Aim:
Gather every line of the material below that contains the word "Open", treating uppercase and lowercase letters as distinct.

Collection entries:
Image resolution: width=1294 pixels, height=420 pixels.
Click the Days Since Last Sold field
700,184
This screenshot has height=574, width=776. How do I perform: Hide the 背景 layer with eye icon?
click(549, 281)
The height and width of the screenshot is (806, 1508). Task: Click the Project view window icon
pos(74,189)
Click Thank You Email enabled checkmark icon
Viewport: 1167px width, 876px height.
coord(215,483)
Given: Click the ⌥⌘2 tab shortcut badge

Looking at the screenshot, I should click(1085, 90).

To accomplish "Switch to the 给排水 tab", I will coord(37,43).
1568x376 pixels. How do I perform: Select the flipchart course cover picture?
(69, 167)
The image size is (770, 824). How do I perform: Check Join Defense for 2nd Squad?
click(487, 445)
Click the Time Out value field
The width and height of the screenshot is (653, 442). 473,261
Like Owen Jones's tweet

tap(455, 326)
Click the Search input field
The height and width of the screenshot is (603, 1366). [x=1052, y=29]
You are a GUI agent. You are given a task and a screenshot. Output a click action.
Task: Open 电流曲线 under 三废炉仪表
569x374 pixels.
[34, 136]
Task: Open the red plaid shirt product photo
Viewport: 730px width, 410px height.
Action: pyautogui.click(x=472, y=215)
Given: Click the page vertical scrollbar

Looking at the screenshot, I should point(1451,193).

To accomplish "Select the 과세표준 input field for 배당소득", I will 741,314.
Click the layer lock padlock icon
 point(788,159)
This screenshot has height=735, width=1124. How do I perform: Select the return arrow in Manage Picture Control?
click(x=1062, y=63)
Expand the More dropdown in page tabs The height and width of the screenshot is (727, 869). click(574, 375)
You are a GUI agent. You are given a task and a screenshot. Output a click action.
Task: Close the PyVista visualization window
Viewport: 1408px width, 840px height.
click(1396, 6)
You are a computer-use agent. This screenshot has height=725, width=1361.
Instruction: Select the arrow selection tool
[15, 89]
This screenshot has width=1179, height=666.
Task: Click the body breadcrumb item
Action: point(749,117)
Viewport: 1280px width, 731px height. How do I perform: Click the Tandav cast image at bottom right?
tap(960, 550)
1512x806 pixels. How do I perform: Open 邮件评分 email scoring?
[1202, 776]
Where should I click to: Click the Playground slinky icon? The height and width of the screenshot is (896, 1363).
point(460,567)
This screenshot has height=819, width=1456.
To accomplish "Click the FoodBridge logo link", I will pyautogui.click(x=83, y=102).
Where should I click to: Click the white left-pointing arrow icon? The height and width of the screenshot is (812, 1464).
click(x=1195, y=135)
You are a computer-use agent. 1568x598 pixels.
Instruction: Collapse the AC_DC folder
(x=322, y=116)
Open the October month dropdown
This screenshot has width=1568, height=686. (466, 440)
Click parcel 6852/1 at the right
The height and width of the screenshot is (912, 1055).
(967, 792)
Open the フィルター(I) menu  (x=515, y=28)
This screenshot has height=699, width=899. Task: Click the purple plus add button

Written response:
Task: Open 电流曲线 under 三废炉仪表
Task: Open the red plaid shirt product photo
1512x806 pixels. How do I perform: Open 邮件评分 email scoring?
Open the October month dropdown
Open the フィルター(I) menu  (x=515, y=28)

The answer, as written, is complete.